Implica, al tempo stesso, voracità e spegnimento.
Eppure ci dicono che la crescita si riattiverà solo se riprendiamo a consumare.
Ma ora, davanti al baratro delle disuguaglianze e allo spettro della povertà, vogliamo ancora continuare a consumare ciò che in realtà non possiamo permetterci?
Si è frantumato lo specchietto per allodole del credito facile, accessibile a tutti, a prova di ogni desiderio. E non c'è Stato che ci protegga dall'insaziabile mercato che ci ha resi tutti consumatori, annullandoci come cittadini e come persone. Anzi, ne è complice asservito; e mentre il capitale rimane impunito, è al lavoro che si chiede di pagare i cocci rotti. Li stiamo pagando sotto forma di tasse e di smantellamento dello stato sociale, di democrazia svuotata del proprio valore perché anch'essa ridotta a merce. Una merce quotidianamente svilita, che vale poco o vale ancor meno in funzione del debito pubblico, della percezione che il mercato ha della nostra capacità di ridurlo e ripagarlo.
Il sistema non si rassegna e continua a vederci e volerci consumatori.
Se cosí è, disponiamo di un'arma potentissima per cambiare le cose radicalmente, dal basso: iniziare a consumare in modo diverso. Con coscienza. Nella consapevolezza che la popolazione mondiale cresce a ritmi vertiginosi mentre le risorse del pianeta si esauriscono inesorabilmente. Imparando che non sempre è necessario possedere per usufruire, che si può condividere. Dicendo no con discernimento all'eccesso dell'offerta, che rende tutto vecchio e superato in tempi brevissimi e ci impone il superfluo.

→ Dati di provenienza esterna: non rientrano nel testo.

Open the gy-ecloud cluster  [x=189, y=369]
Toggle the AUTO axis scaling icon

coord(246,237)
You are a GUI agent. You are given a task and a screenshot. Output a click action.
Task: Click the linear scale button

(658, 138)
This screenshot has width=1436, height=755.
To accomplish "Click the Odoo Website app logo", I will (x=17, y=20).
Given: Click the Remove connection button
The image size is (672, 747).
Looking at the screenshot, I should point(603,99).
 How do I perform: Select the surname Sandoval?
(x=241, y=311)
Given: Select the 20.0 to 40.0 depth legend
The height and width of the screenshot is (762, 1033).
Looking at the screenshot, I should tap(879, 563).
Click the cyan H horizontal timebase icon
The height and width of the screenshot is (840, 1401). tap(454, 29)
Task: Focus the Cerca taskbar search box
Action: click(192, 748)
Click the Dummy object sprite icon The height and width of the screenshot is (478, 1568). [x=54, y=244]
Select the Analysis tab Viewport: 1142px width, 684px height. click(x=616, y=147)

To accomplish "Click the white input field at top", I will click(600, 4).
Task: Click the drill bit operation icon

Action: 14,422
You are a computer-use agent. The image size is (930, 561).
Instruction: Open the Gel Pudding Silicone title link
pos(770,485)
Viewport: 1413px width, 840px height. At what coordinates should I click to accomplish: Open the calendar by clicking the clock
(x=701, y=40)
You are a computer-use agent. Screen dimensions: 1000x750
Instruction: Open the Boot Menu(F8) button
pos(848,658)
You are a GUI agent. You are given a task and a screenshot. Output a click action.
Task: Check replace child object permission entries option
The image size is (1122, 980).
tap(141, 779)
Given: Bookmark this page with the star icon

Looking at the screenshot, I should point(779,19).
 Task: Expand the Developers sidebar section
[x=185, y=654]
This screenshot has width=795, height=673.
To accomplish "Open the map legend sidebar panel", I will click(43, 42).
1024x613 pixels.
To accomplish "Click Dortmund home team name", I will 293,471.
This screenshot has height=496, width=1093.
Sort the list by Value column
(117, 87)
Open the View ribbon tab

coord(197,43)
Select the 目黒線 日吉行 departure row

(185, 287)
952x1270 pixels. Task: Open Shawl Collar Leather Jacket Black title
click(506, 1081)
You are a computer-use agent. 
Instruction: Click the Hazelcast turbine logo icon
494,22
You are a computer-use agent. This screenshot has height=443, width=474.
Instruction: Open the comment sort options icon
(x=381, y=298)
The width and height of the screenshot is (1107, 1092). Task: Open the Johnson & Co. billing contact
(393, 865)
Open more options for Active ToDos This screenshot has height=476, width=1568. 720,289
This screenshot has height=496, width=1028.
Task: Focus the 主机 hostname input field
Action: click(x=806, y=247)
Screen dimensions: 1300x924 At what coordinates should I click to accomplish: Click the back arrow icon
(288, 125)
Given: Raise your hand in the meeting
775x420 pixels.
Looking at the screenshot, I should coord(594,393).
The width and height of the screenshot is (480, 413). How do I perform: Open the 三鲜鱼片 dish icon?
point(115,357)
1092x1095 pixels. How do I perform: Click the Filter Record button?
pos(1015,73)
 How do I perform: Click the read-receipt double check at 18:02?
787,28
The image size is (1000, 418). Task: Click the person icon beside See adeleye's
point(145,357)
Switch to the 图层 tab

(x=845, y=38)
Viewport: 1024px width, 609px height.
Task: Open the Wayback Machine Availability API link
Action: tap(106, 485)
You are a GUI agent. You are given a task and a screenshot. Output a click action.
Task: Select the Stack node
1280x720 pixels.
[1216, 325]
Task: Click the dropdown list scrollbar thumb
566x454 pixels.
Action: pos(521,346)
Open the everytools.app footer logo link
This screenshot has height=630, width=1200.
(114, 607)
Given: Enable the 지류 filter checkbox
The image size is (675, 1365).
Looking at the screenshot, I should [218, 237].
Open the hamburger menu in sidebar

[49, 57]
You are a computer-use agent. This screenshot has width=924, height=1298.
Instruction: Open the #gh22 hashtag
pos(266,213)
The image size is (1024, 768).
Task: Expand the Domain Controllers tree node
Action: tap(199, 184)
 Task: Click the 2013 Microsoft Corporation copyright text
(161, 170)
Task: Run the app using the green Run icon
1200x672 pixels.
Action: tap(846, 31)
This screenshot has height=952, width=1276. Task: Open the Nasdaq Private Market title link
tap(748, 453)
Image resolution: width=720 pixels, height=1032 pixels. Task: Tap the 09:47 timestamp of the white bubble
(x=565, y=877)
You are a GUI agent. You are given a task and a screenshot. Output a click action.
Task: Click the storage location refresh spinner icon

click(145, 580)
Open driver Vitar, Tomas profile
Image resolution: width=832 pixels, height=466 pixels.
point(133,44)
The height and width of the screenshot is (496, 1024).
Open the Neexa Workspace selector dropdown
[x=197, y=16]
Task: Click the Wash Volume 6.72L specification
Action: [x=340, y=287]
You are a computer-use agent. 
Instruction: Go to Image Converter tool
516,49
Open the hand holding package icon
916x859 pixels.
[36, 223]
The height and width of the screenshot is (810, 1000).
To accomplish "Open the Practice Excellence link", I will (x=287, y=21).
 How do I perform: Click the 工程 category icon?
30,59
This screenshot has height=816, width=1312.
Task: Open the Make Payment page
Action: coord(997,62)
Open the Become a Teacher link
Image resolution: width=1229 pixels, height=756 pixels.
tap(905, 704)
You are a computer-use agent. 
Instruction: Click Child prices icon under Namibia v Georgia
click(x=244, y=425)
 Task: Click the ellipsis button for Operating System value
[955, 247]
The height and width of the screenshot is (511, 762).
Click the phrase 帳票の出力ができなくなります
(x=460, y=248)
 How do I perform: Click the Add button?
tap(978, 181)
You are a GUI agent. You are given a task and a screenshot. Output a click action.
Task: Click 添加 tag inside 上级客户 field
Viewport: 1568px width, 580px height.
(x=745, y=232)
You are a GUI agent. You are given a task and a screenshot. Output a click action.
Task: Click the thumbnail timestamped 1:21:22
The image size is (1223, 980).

E' questo il primo passo per affrancarsi in modo personale dalla schiavitù del mercato: smettere di essere consumatori e tornare ad essere uomini e donne che decidono di non lasciare alle generazioni future solo i miseri avanzi del nostro banchetto.
Negli Stati Uniti imperversa "100 thing challange" di Dave Bruno, la sfida di vivere con solo 100 cose, né più né meno. E moltissima gente ha iniziato a vuotare soffitte e cantine, disfarsi (anche vendendo o barattando, non necessariamente gettando via) di tutto ciò che in un passato recente sembrava loro indispensabile e che presto è diventato inutile perché soppiantato velocemente dal nuovo.
E' solo questione di riconoscere, finalmente, che abbiamo abbastanza. E' questione sociale, politica ed etica; i tre vincoli -sempre più fragili- da cui il mercato vorrebbe sganciarsi definitivamente. Dipende anche da noi, dalle nostre scelte di vita quotidiana, impedirlo.